▼

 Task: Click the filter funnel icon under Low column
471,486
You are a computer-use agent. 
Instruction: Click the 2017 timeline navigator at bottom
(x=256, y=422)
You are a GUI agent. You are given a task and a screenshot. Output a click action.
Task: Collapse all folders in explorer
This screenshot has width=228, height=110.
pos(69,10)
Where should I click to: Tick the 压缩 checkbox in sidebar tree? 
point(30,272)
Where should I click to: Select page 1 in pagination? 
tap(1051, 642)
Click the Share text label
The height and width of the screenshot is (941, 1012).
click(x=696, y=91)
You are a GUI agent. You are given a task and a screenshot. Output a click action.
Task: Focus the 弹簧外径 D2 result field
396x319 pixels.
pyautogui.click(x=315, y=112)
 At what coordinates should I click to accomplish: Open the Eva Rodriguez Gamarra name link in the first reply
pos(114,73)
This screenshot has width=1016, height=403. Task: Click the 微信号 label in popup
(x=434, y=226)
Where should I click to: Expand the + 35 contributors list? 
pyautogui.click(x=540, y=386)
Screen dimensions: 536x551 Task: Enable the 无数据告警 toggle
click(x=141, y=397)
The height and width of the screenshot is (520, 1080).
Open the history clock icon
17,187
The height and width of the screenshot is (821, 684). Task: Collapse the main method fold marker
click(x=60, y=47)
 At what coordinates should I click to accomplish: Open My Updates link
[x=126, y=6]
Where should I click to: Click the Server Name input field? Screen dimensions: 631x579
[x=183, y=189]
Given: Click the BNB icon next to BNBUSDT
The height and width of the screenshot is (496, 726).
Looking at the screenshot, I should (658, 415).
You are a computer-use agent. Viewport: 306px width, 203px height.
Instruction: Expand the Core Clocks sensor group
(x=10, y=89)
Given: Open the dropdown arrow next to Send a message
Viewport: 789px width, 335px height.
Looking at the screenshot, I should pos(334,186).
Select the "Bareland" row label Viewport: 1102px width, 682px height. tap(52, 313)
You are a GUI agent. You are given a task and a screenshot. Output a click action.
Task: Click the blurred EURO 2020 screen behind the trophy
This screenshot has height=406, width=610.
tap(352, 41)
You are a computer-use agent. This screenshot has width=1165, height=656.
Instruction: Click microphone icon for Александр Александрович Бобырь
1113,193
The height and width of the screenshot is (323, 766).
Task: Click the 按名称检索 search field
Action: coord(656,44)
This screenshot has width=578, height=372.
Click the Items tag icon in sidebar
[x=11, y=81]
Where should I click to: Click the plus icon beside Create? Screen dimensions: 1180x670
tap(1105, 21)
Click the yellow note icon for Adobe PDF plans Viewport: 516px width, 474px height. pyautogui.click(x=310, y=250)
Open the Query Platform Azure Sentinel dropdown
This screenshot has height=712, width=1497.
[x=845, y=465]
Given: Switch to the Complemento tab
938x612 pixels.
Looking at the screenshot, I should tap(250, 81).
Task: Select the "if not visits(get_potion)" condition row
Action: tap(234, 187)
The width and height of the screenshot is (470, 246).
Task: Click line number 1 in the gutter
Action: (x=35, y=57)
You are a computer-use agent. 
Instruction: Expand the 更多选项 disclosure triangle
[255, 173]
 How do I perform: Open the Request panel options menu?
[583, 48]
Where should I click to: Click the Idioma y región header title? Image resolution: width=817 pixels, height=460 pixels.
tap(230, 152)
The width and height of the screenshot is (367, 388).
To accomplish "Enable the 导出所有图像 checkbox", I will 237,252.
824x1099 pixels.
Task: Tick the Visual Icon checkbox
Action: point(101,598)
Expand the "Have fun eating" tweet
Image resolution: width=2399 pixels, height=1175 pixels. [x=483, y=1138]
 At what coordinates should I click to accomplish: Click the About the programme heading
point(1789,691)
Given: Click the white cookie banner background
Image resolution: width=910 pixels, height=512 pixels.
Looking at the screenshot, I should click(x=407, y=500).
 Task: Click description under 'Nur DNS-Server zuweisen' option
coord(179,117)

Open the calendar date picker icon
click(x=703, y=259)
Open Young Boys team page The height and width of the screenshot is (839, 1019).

▲

Work to be completed:
Output each record precisely as written.

Output for this exercise:
 Task: Click the filter funnel icon under Low column
471,486
You are a computer-use agent. 
Instruction: Click the 2017 timeline navigator at bottom
(x=256, y=422)
You are a GUI agent. You are given a task and a screenshot. Output a click action.
Task: Collapse all folders in explorer
This screenshot has width=228, height=110.
pos(69,10)
Where should I click to: Tick the 压缩 checkbox in sidebar tree? 
point(30,272)
Where should I click to: Select page 1 in pagination? 
tap(1051, 642)
Click the Share text label
The height and width of the screenshot is (941, 1012).
click(x=696, y=91)
You are a GUI agent. You are given a task and a screenshot. Output a click action.
Task: Focus the 弹簧外径 D2 result field
396x319 pixels.
pyautogui.click(x=315, y=112)
 At what coordinates should I click to accomplish: Open the Eva Rodriguez Gamarra name link in the first reply
pos(114,73)
This screenshot has width=1016, height=403. Task: Click the 微信号 label in popup
(x=434, y=226)
Where should I click to: Expand the + 35 contributors list? 
pyautogui.click(x=540, y=386)
Screen dimensions: 536x551 Task: Enable the 无数据告警 toggle
click(x=141, y=397)
The height and width of the screenshot is (520, 1080).
Open the history clock icon
17,187
The height and width of the screenshot is (821, 684). Task: Collapse the main method fold marker
click(x=60, y=47)
 At what coordinates should I click to accomplish: Open My Updates link
[x=126, y=6]
Where should I click to: Click the Server Name input field? Screen dimensions: 631x579
[x=183, y=189]
Given: Click the BNB icon next to BNBUSDT
The height and width of the screenshot is (496, 726).
Looking at the screenshot, I should (658, 415).
You are a computer-use agent. Viewport: 306px width, 203px height.
Instruction: Expand the Core Clocks sensor group
(x=10, y=89)
Given: Open the dropdown arrow next to Send a message
Viewport: 789px width, 335px height.
Looking at the screenshot, I should pos(334,186).
Select the "Bareland" row label Viewport: 1102px width, 682px height. tap(52, 313)
You are a GUI agent. You are given a task and a screenshot. Output a click action.
Task: Click the blurred EURO 2020 screen behind the trophy
This screenshot has height=406, width=610.
tap(352, 41)
You are a computer-use agent. This screenshot has width=1165, height=656.
Instruction: Click microphone icon for Александр Александрович Бобырь
1113,193
The height and width of the screenshot is (323, 766).
Task: Click the 按名称检索 search field
Action: coord(656,44)
This screenshot has width=578, height=372.
Click the Items tag icon in sidebar
[x=11, y=81]
Where should I click to: Click the plus icon beside Create? Screen dimensions: 1180x670
tap(1105, 21)
Click the yellow note icon for Adobe PDF plans Viewport: 516px width, 474px height. pyautogui.click(x=310, y=250)
Open the Query Platform Azure Sentinel dropdown
This screenshot has height=712, width=1497.
[x=845, y=465]
Given: Switch to the Complemento tab
938x612 pixels.
Looking at the screenshot, I should tap(250, 81).
Task: Select the "if not visits(get_potion)" condition row
Action: tap(234, 187)
The width and height of the screenshot is (470, 246).
Task: Click line number 1 in the gutter
Action: (x=35, y=57)
You are a computer-use agent. 
Instruction: Expand the 更多选项 disclosure triangle
[255, 173]
 How do I perform: Open the Request panel options menu?
[583, 48]
Where should I click to: Click the Idioma y región header title? Image resolution: width=817 pixels, height=460 pixels.
tap(230, 152)
The width and height of the screenshot is (367, 388).
To accomplish "Enable the 导出所有图像 checkbox", I will 237,252.
824x1099 pixels.
Task: Tick the Visual Icon checkbox
Action: point(101,598)
Expand the "Have fun eating" tweet
Image resolution: width=2399 pixels, height=1175 pixels. [x=483, y=1138]
 At what coordinates should I click to accomplish: Click the About the programme heading
point(1789,691)
Given: Click the white cookie banner background
Image resolution: width=910 pixels, height=512 pixels.
Looking at the screenshot, I should click(x=407, y=500).
 Task: Click description under 'Nur DNS-Server zuweisen' option
coord(179,117)

Open the calendar date picker icon
click(x=703, y=259)
Open Young Boys team page The height and width of the screenshot is (839, 1019).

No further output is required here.